For the purposes of this review, and also just because, I grabbed both the most recent volume (Volume Five) and the very first volume. The first volume, published in 2012, was an absolute treasure. I ripped through it, savoring the ethereal quality of Damian Serbu’s “Lake Michigan’s Calling,” a story about a college student who forms a relationship with a boy who lives in the water of a lake. I so admired Jes Gonzalez’s poem “Queer Theory” that felt the urge to tack it to my wall as a reminder of the power of unabashed queerness. It reads “because i wear cockrings on my wrists / because i fuck with my fists / because it’s worth the risk / to feel freely expressed,” and as the speaker grows more and more emboldened, I feel my own shoulders set and my back straighten. Why can’t we all be as confidently queer as this speaker? Why can’t I?
Near the volume’s end, Jon McDonald’s “Cry of the Wolf” presses through the crowd and breaks you wide open. It tells the story of Warin and his lover Sevaric, their historic tryst in 14th century Rhineland, and the dark secrecy of homosexuality in a world it is difficult to think about. The story is told in the form of a translated journal, and McDonald’s storytelling prowess makes me feel as if I am transported to the time of these two fated lovers.
The fifth volume is larger than the first, which feels like a celebration in itself. The voices in the fifth volume are more diverse, quite possibly due to the sheer number of authors included. It feels like the magazine has found its ideal presentation. The cover is polished, the layout of the stories is physically more expansive, allowing the words to take over the page instead of crowding them together.
Jeff Mann’s “The Blackberries of No Man’s Land” is a poem recounting the feelings of a Confederate soldier as he watches a Union soldier eat blackberries, imagining a life where they don’t have to fight each other, where they could instead share a life together. The poem is both macabre and tender, and the poem feels like a welcome reprieve for both the speaker and the reader: “There’s / that Yank again, the big blond boy / I faced down on picket, berry juice / smearing his bearded cheek like / a Bowie-knife slash. He grins.” I can imagine the swipe of the juice, the gory image it must create, but I can also imagine the endearing grin on the soldier’s face as he hands the Confederate soldier a handful of berries. The poem is heartbreaking in its contrast, a fleeting image.
Alex Sanchez’s “Superman vs. Wonder Woman” tells the story of a transitioning parent, her family, and the growth of the bond between herself and her son, the narrator. The story is contemporary and it inhabits the mind of a teenager learning a potentially shocking secret about someone they thought they knew, and then coming to know someone they’ve always known in a new way. As a piece of short fiction, it tells a much larger story than what is physically on the pages, and I found the story about Pandora’s transition to be poignant and humbling.

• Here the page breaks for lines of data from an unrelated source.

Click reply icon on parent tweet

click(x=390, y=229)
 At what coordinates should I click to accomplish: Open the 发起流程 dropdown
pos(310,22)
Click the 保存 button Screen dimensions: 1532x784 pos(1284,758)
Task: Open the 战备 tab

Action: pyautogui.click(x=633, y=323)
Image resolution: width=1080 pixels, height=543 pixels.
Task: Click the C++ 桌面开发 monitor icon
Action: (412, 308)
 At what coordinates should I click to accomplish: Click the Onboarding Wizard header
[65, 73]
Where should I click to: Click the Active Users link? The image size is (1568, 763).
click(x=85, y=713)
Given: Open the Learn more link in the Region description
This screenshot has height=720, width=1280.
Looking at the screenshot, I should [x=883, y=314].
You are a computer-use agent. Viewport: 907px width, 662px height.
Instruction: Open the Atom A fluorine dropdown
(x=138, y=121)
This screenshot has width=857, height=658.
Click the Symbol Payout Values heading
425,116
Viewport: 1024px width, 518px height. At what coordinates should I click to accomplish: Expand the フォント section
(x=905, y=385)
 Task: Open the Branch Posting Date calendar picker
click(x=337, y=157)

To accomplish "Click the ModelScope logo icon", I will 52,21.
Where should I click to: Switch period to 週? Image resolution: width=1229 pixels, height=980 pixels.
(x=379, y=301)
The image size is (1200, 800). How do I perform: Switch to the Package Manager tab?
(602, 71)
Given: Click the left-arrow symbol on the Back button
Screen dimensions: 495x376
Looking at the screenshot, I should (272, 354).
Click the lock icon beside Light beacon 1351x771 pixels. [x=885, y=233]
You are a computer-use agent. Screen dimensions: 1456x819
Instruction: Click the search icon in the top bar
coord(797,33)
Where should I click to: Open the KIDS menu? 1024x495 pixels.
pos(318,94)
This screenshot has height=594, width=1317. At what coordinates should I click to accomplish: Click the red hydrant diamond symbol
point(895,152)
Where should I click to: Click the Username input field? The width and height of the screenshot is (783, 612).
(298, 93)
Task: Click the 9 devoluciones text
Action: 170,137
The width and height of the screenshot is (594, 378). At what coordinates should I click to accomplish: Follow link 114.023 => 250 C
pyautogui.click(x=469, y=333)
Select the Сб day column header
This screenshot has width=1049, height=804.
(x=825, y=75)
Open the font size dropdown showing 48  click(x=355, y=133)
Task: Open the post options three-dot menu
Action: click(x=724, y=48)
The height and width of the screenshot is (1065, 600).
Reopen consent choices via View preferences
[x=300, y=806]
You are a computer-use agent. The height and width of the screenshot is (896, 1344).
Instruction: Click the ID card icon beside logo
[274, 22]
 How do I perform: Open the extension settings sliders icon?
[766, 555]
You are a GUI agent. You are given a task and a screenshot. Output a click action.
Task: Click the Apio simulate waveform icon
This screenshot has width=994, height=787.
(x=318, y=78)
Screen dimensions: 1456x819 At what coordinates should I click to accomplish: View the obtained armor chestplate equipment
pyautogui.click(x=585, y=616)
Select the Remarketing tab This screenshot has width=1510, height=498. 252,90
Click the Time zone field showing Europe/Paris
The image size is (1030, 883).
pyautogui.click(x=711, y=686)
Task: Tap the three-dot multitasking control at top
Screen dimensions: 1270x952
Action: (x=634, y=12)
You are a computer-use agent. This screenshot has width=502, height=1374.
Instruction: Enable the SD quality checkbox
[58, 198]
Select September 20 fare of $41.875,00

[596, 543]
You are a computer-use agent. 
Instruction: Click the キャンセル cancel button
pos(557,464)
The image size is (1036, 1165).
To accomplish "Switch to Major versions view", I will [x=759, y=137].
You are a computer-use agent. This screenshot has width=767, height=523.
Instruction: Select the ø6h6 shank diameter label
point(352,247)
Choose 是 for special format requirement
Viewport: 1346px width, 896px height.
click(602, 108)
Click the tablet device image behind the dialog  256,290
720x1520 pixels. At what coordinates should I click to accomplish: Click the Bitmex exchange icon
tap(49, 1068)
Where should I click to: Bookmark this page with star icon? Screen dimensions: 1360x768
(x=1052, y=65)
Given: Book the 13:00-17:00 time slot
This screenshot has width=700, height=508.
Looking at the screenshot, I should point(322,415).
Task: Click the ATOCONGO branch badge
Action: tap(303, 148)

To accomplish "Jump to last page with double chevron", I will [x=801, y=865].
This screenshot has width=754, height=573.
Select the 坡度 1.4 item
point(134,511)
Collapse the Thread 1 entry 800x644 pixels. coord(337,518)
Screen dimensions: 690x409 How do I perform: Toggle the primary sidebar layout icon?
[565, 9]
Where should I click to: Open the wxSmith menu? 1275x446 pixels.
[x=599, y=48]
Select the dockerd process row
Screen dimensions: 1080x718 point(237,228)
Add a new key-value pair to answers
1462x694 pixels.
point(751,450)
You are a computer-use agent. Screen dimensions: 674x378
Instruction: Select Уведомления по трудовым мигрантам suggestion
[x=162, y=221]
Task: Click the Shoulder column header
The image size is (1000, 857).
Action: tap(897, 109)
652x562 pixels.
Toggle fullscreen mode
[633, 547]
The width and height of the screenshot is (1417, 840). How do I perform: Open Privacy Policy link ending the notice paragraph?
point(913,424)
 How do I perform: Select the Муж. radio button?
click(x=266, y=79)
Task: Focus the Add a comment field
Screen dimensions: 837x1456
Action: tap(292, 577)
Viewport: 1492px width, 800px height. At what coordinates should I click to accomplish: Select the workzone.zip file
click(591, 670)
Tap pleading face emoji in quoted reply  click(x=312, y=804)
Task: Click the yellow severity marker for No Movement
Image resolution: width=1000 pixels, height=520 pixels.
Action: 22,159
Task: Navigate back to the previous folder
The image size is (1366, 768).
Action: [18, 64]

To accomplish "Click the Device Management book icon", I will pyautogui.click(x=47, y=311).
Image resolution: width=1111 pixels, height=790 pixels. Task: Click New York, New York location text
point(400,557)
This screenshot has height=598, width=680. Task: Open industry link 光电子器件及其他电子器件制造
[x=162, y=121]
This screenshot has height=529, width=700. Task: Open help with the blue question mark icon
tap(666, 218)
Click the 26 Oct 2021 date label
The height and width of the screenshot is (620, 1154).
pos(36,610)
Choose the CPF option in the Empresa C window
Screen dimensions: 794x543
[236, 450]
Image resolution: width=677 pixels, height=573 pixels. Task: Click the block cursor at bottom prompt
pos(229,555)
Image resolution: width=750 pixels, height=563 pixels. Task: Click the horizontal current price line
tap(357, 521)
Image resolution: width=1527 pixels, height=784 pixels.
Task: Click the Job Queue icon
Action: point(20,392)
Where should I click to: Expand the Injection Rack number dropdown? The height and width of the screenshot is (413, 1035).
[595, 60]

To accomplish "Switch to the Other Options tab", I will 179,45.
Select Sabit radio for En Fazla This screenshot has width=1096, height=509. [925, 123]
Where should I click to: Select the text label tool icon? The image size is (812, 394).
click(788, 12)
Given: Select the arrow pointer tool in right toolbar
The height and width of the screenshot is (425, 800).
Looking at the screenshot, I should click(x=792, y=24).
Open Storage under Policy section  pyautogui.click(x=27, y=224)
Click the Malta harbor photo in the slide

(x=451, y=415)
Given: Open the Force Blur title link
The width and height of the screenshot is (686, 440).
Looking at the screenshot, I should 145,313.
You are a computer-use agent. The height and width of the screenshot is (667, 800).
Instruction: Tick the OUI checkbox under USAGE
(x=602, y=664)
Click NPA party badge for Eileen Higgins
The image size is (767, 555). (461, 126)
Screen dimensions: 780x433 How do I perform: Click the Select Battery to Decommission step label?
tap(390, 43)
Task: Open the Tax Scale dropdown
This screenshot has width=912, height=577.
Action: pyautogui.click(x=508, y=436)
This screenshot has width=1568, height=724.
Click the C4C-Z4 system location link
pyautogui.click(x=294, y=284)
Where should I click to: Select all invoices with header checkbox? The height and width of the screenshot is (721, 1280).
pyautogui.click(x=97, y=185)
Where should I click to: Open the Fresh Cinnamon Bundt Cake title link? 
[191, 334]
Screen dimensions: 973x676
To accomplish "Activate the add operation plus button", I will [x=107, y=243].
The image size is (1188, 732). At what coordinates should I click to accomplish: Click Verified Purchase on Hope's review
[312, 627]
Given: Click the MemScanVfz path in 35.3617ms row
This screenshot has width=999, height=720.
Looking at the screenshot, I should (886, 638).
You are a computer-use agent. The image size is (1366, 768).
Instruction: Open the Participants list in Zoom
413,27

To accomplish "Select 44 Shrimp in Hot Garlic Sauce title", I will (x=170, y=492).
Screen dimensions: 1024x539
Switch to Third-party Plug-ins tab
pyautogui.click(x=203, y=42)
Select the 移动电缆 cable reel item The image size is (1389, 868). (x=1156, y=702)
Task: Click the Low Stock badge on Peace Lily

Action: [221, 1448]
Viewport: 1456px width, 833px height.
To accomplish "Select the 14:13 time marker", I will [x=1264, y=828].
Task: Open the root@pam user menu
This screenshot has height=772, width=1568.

My favorite piece in this issue is “Fireworks on the Fourth” by Richard Natale. It recounts the unlikely coming together of three ex-lovers after the death of their shared boyfriend, who suffered and ultimately succumbed to AIDS. The gay men the story follows are witty, sharp, and an absolute hoot. They’re an altogether crasser version of the Golden Girls, and by the end, I felt like I was mourning the death of Paolo along with Dewey, Calvin, and Patrick. The story is honest in a way that is hard to achieve, and it manages to keep you constantly on your toes. It represents a narrative that isn’t common in everyday discussions of homosexuality, and I feel that it illuminates an often marginalized group within a larger marginalized group.
On the whole, I feel like ImageOutWrite does an amazing job of gathering voices from the LGBT+ community and compiling them into a cohesive reading experience, and I would definitely watch out for their upcoming issues!